With the announcement that Prime Minister Mark Carney will be running in the Ottawa riding of Nepean in the federal election, one of the city councillors whose ward overlaps with the riding has some “huge” ideas for how Carney could champion local infrastructure.
“When my potential MP for Nepean might also be the next prime minister of Canada, it kicks open the door of possibility to the kinds of initiatives that municipal councillors don’t often get to bring to the federal government’s attention,” Sean Devine, councillor for Knoxdale-Merivale, told Ottawa Compass.
Carney stopped by his candidate office in Nepean on Saturday, where he was greeted by a small but enthusiastic group of campaign workers and volunteers.
“Who is ready to stand up,” he started out saying, before teasing someone who had accidentally knocked over a campaign sign.
He thanked them for their support to help get him elected as an MP for the first time.
Carney has faced questions about his decision to run in that seat, which became vacant only after the Liberal party ousted MP Chandra Arya as its candidate three days before the election was called.
Devine, an advocate for walkable neighbourhoods and supporter of ambitious city-building ideas, said Carney’s decision to run in Nepean could bring local housing and transportation issues to the front stage.

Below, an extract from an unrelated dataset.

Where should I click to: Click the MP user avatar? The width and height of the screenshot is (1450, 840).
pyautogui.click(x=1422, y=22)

Devine’s ward overlaps the north side of the federal riding, and Devine is himself a resident of Nepean. The rest of the riding wades into Barrhaven West, Coun. David Hill’s ward, and Barrhaven East, which is represented at City Hall by Coun. Wilson Lo.
Devine said Carney’s presence in his neighbourhood means “there’s an opportunity in Nepean to accomplish all these goals, in a big way.”

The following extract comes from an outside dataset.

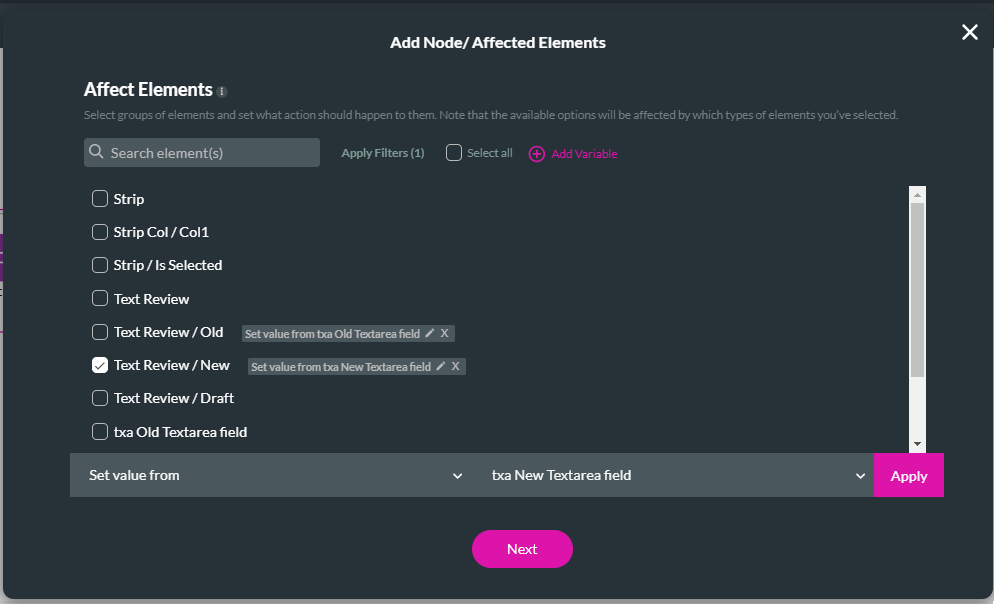
Task: Check the Text Review / Draft element
Action: click(100, 398)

To accommodate Ottawa’s population growth, Devine proposes building housing on a parcel of land called the southern corridor, which runs between Woodroffe Avenue and Merivale Road, sitting on the boundary of Nepean and Ottawa-West Nepean — represented by Liberal Anita Vandenbeld.
The land was handed to the city in 2023 for development into housing. It also runs alongside the CN Rail’s discontinued Beachburg Line, which runs from Kanata to Ottawa South.
City councillors have been pushing for the City to acquire the CN railway corridor for years, but plans have never come to fruition due to the “significant cost” associated with the purchase, said Devine. The updated cost of purchase is not public.
Meanwhile, Ottawa design and consulting firm RAE Spatial Design has pitched the “BBR” project, which involves designs for a revamped railway corridor that connects more than 10 communities with modular housing and walkable neighbourhoods.
“When you combine the existing neighbourhoods that already align this corridor, and the development potential now available through these newly divested federal lands, we have an opportunity for build massive amounts of new, rapidly constructed, modular housing, adjacent to existing rail infrastructure that, over time, can become a major east-west transit line,” said Devine.
“We’ve certainly looked at it in the past, but the issue has always been the significant cost in acquiring the land from CN Rail,” he continued. “So, who better to help advance this idea than one of the candidates to be the next MP for Nepean?”
Devine’s pitch aligns with Carney’s current messaging, especially his latest promises to double the pace of construction to almost 500,000 new homes a year, which would involve public-private cooperation on a scale not seen since the end of the Second World War.
A Carney government also would create a new entity, Build Canada Homes, to act as a developer on housing projects and provide more than $25 billion in financing to innovative builders of prefabricated homes.
At a campaign stop in Vaughan, Ont. on Monday, Carney said the new approach aimed to “build faster, build smarter and to build more affordably.”
For Devine, Carney’s presence in Nepean and the possibility of the seat being held by the prime minister opens doors to ideas that he says could be otherwise overlooked.
“A former mentor of mine used to say, ‘Don’t think big…think huge.’ This is certainly one of those ‘think huge’ ideas,” Devine said. “When our most urgent priorities can merge with opportunities to do historic investments in the future of our city’s and our country’s economy, thinking ‘huge’ might be the only way to go.”